According to the passage on inflation and interest rates, how many farmers made up the 1979 "Tractorcade"?

Segment Start: Excerpted passage

A senator on Capitol Hill in Washington holds bundles of cash during a Republican news conference about inflation in 2022 (CNS photo/Elizabeth Frantz, Reuters).

The tractors arrived in Washington in February of 1979. Comprising three thousand farmers from around the country, the “Tractorcade” eventually converged on the Federal Reserve to protest rising interest rates, which would reach a high of 21 percent in the early 1980s and cause the foreclosure of thousands of family farms. The Fed’s rate hikes, designed to bring down inflation, would also spark two recessions, unleash the worst unemployment since the Great Depression, and help decimate the labor movement and elevate the financial industry. But inflation did eventually fall.

Despite the carnage, Fed Chair Paul Volcker’s policy is widely admired by economists across the political spectrum and set the terms for current chair Jerome Powell’s approach to rising prices today. The “success” of the “Volcker shock” set in place an understanding of inflation as a technical problem to be solved by expert manipulation of a single economic lever.

Both today’s inflation, peaking at 9.1 percent in June 2022 but down to 3.3 percent this May, and the response—the Fed has raised interest rates above 5 percent, but is expected to begin lowering them later this year—pale in comparison to those of the 1970s and ’80s. But the consequences have been serious, especially for poorer Americans. One analysis found that the cost to feed a family of four on a modest budget increased 50 percent from January 2020 to January 2024—2.5 times the rate of overall inflation. For lower-income families and individuals, who carry more credit-card and student debt and are more likely to rely on financing to make home and car purchases, the “cure” of rising interest rates exacerbates the disease of inflation.

Segment End: Excerpted passage
Segment Start: Records

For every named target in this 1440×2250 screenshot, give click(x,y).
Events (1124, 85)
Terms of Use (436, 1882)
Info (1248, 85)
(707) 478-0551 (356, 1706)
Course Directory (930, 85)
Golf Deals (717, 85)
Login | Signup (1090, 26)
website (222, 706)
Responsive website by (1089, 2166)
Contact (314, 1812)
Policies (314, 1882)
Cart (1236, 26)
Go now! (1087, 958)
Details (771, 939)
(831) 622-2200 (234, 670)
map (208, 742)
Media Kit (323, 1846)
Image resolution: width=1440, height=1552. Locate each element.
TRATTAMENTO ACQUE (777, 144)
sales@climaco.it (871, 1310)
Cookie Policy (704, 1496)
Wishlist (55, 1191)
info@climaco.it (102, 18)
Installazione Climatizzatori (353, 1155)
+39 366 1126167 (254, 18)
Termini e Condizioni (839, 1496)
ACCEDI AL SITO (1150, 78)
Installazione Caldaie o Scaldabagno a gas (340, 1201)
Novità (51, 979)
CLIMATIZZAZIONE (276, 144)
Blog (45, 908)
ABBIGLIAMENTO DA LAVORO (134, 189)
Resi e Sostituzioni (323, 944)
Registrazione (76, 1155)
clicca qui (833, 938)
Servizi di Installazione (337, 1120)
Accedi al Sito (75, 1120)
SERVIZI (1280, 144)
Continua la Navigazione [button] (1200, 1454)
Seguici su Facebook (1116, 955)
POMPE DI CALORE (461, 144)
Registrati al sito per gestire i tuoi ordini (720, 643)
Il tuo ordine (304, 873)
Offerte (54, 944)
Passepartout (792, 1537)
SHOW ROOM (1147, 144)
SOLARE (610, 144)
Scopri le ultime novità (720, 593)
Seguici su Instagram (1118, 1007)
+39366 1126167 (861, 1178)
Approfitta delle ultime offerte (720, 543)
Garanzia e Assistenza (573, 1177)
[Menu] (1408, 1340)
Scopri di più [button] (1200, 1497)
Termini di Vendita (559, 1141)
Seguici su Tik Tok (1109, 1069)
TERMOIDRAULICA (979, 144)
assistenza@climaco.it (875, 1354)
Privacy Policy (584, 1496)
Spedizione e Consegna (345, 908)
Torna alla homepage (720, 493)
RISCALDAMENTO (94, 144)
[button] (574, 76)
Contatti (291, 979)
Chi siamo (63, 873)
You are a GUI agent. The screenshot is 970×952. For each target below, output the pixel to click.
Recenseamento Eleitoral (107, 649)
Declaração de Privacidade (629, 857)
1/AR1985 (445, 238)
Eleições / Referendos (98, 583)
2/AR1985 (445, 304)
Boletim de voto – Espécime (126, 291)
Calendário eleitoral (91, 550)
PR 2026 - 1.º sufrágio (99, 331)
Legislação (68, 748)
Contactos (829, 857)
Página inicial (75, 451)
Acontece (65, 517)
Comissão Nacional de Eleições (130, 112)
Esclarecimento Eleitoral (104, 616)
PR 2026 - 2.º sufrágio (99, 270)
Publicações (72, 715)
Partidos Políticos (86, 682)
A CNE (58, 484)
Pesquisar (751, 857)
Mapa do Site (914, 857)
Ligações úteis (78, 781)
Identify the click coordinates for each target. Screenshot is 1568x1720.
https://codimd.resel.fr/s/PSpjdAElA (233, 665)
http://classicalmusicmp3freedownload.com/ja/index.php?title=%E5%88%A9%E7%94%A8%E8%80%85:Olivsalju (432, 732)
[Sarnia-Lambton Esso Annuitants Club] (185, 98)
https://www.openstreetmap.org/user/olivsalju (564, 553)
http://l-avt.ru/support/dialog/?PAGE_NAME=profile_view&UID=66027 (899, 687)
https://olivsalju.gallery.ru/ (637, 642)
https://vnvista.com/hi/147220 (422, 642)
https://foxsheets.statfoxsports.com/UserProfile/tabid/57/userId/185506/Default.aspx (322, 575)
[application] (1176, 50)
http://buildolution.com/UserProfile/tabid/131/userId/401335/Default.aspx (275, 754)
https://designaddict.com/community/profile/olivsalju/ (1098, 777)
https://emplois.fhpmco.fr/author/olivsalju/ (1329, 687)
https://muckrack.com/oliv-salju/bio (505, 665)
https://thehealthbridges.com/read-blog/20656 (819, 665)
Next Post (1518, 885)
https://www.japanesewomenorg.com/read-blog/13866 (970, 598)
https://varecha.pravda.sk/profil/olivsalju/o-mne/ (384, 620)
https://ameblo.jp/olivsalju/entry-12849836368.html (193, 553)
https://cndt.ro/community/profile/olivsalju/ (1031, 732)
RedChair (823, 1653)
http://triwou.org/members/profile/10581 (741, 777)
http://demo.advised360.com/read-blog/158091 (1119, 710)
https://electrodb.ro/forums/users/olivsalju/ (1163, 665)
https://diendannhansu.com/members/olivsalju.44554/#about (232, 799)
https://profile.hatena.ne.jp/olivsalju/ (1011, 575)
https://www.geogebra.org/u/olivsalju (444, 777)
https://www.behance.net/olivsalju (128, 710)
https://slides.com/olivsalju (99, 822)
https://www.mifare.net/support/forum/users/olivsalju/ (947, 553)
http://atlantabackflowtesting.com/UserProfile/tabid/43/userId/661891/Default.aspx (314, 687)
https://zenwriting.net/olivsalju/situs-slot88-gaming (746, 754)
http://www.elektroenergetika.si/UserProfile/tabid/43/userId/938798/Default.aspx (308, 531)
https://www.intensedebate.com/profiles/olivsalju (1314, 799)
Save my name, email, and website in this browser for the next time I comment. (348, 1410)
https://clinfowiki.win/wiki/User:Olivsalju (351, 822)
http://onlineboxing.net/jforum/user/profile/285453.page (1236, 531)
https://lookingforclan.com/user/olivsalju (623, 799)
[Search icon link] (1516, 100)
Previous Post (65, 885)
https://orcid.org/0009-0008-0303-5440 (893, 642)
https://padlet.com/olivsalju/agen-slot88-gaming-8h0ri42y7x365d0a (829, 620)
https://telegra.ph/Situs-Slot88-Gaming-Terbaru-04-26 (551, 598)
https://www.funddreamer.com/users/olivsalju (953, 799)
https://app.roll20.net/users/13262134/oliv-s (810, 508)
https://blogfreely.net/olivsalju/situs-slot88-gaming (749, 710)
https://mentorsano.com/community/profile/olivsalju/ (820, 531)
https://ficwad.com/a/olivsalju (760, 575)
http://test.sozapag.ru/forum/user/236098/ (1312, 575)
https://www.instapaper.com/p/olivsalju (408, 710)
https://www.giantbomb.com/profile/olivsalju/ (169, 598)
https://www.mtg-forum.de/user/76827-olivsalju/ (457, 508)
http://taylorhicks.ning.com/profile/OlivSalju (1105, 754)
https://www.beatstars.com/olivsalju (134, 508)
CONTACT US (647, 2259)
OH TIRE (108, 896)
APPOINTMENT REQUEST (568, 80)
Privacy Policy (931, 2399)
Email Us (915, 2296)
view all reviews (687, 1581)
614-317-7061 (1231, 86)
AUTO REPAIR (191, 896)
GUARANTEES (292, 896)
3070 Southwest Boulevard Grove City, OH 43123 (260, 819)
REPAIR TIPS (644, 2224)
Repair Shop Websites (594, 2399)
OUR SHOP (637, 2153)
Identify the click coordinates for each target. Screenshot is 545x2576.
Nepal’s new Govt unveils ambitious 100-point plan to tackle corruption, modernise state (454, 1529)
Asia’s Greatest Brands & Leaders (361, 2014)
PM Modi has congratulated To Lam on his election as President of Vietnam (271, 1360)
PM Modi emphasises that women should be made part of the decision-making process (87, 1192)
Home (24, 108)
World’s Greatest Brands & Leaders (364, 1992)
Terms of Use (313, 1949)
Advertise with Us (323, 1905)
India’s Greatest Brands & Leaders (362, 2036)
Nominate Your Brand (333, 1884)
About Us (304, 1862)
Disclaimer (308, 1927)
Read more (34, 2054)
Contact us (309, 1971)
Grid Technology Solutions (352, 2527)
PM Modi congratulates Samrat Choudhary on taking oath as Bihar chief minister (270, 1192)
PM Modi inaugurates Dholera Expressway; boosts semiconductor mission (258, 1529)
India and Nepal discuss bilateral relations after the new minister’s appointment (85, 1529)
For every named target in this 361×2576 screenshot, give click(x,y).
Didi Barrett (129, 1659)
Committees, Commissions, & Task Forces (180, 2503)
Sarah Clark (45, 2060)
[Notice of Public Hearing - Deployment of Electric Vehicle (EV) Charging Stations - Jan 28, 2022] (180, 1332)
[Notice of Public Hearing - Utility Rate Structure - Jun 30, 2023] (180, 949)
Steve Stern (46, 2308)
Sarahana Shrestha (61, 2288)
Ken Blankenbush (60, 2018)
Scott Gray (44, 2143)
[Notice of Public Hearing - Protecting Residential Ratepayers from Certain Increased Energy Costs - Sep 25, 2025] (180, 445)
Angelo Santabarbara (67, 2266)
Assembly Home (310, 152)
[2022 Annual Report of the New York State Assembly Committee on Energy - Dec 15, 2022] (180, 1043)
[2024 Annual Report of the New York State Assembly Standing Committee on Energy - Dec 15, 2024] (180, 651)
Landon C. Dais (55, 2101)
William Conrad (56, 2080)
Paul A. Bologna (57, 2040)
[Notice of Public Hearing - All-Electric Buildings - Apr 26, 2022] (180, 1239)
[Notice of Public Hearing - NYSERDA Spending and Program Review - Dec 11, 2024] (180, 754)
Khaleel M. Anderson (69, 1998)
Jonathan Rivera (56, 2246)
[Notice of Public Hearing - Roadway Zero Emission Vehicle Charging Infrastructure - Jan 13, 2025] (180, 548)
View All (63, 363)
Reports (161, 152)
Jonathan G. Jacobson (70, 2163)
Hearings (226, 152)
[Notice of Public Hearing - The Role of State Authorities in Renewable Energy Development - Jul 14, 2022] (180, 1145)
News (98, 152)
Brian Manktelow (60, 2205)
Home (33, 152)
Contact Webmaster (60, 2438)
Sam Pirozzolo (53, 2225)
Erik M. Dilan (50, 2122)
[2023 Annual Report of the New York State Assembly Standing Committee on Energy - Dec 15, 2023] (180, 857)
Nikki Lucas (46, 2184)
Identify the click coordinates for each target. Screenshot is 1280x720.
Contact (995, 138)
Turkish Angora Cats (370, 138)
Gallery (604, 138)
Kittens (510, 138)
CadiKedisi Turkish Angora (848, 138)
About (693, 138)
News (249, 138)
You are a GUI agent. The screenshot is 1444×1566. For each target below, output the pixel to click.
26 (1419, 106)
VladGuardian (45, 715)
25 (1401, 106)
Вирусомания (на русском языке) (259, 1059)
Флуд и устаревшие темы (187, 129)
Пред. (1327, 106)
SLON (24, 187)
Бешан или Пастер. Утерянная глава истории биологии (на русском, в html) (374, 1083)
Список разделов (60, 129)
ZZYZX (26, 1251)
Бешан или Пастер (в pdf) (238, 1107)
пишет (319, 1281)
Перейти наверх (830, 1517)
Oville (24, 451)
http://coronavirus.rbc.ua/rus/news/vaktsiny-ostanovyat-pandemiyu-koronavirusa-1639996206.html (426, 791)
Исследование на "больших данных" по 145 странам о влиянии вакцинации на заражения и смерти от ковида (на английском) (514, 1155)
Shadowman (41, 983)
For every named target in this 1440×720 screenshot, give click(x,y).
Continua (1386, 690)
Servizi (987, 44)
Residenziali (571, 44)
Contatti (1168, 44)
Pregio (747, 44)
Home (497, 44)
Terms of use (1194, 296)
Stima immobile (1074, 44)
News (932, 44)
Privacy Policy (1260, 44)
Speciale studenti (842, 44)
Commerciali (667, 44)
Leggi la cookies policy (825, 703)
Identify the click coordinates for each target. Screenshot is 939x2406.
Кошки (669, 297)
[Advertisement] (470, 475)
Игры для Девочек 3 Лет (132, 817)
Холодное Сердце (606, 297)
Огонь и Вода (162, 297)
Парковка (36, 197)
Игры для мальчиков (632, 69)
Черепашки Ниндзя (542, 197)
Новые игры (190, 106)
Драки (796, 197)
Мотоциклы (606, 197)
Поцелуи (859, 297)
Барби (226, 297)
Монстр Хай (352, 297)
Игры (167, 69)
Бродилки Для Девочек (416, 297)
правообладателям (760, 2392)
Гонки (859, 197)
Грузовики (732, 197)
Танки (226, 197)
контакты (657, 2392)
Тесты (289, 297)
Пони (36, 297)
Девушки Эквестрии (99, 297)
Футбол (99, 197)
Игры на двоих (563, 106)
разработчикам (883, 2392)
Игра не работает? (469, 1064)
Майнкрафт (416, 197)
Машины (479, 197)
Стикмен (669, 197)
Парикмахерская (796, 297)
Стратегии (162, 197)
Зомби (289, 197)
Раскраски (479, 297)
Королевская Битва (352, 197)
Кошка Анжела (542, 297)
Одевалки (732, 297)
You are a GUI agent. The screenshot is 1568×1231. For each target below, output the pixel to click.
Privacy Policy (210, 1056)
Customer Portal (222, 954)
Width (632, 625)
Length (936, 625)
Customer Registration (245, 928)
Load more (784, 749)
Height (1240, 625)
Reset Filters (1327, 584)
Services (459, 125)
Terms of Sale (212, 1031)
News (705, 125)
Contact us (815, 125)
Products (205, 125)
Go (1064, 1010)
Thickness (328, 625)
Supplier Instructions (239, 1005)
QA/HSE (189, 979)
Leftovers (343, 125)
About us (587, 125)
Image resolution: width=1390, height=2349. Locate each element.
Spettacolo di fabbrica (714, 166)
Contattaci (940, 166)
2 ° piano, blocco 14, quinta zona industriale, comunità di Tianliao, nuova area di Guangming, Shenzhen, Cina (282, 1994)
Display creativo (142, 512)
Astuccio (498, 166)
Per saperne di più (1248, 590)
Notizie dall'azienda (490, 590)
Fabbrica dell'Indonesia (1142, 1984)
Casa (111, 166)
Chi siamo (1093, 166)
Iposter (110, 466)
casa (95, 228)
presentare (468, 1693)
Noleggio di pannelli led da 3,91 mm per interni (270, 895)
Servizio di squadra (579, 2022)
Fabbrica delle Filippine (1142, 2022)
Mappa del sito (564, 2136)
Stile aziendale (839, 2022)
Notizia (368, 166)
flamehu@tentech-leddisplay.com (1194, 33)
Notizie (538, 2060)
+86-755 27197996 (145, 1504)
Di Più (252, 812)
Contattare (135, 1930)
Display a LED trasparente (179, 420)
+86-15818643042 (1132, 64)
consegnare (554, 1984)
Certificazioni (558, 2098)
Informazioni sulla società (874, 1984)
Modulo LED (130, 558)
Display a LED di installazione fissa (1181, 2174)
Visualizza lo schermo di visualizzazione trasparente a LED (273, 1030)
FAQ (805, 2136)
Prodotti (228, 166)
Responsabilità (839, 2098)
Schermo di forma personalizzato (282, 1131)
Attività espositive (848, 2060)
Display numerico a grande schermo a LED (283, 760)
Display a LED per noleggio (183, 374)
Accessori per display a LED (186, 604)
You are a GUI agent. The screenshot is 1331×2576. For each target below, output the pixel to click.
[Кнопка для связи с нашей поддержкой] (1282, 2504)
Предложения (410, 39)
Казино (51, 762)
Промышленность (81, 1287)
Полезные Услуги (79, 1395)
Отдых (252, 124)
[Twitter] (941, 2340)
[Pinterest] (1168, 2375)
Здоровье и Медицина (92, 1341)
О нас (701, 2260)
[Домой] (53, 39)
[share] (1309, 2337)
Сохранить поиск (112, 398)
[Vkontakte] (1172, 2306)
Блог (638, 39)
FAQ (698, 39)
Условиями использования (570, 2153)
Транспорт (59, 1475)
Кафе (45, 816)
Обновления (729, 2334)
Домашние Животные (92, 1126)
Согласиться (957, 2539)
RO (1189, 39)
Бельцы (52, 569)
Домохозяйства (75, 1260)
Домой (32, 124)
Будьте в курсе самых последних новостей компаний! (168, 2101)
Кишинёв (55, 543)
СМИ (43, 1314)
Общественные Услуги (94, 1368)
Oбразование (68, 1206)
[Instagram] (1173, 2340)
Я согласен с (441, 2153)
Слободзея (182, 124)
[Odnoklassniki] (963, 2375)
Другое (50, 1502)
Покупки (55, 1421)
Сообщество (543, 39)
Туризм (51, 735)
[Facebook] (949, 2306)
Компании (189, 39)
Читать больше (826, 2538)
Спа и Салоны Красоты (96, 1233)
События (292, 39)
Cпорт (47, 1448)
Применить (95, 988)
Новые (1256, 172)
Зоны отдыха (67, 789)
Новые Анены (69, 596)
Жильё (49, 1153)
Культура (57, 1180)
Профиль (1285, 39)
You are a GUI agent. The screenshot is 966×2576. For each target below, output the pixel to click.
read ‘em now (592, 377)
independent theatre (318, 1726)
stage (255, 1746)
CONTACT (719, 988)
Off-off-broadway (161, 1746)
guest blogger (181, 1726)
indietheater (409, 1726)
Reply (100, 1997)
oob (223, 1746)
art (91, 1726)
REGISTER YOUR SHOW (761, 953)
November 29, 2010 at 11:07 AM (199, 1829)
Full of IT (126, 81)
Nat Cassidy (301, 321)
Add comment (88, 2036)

Segment End: Records

### Task solution
Three thousand farmers from around the country.